Dynamic mechanical analysis of Silk and Glass (S/G/S)/Pineapple and Glass (P/G/P)/Flax and Glass (F/G/F) reinforced Lannea coromandelica blender hybrid nano composites

Abstract

Hybrid composites are formed by the combination of natural fibers (pineapple, silk, flax etc.) and synthetic fibers (glass) reinforced polymer or hybrid or natural resin matrix composites which have specific mechanical properties due to contents of renewability, recyclability, and biodegradability compared to synthetic fibers. Lannea coromandelica (LC, Anacardiaceae plant gum) is blended with Epoxy (synthetic polymer matrix resin) to form hybrid Lannea Coromandelica Blender Epoxy matrix (LCE) resin composites for the replacement of epoxy resin to improve the biodegradability and environmental friendly nature.
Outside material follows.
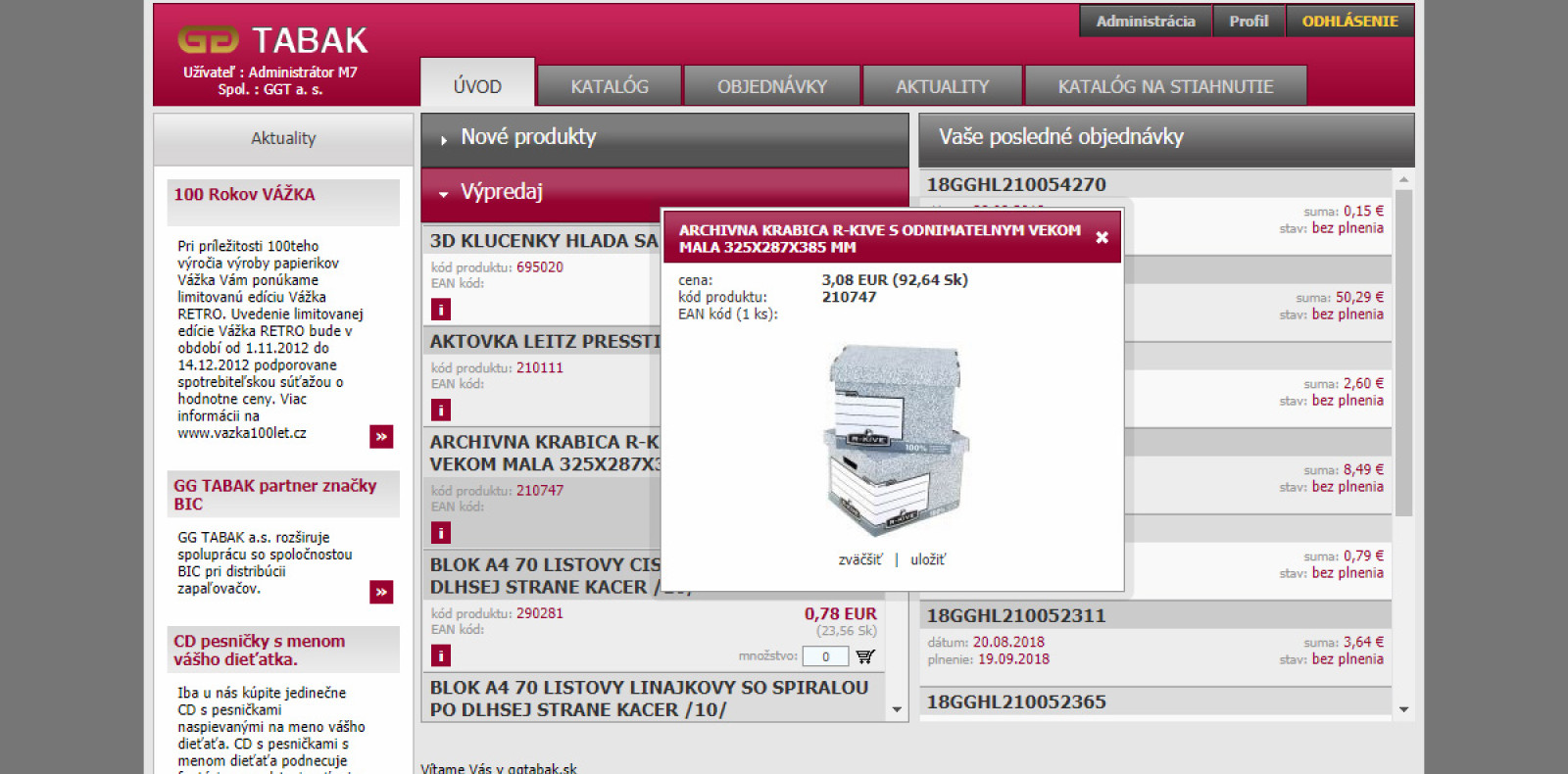
Task: Open info icon under AKTOVKA LEITZ product
Action: [441, 411]
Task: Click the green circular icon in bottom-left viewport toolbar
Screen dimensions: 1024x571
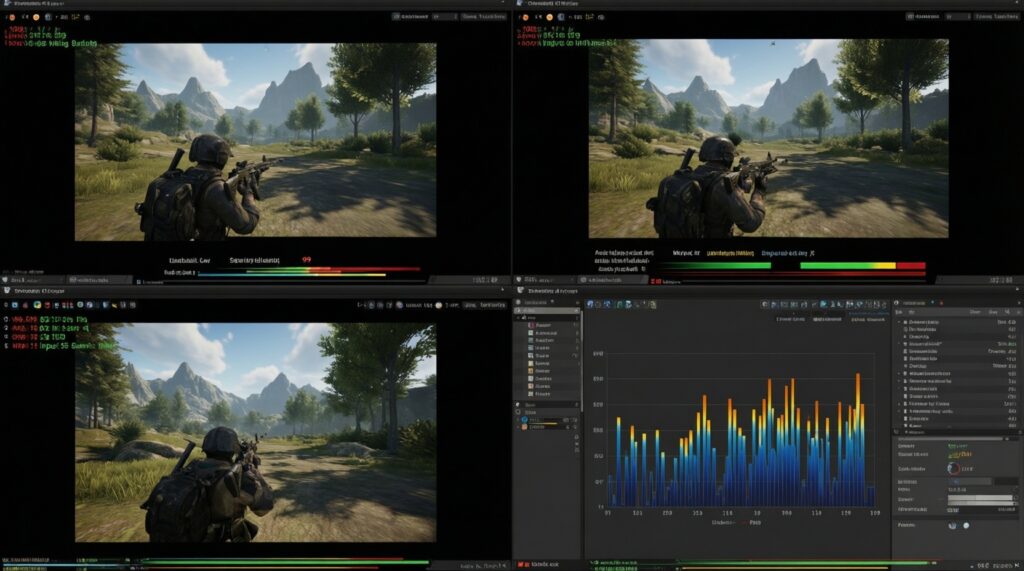Action: pos(36,303)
NaOH treated and untreated hybrid Composites (Pineapple (PGP)/Silk (SGS)/Flax (FGF) fiber mats with 2%, 4%, 6% volume fraction of Bentonite nanoclay (BNC) nano filler loading in each composition reinforcement in hybrid LCE resin) and hybrid LCE resin are prepared by Compression hand molding technique method. The maximum mechanical properties are observed for treated P/G/P fiber mats with 2%, 4%, 6% volume fraction BNC filler reinforced LCE resin matrix. Mechanical properties such as tensile properties, flexural properties and impact strength of hybrid composites have improved three to four times compared to hybrid LCE resin. Results of dynamic mechanical analysis (DMA) show that untreated and treated hybrid composites have the highest storage modulus (stiffness and adsorption energy) and the lowest damping factor (Tan δ) when compared to hybrid LCE resin. Biodegradability testing has revealed that adding 4 percent volume fraction of nano filler to treated P/G/P fiber mats reinforced LCE resin composite resulting in minimal weight loss over a long period of time.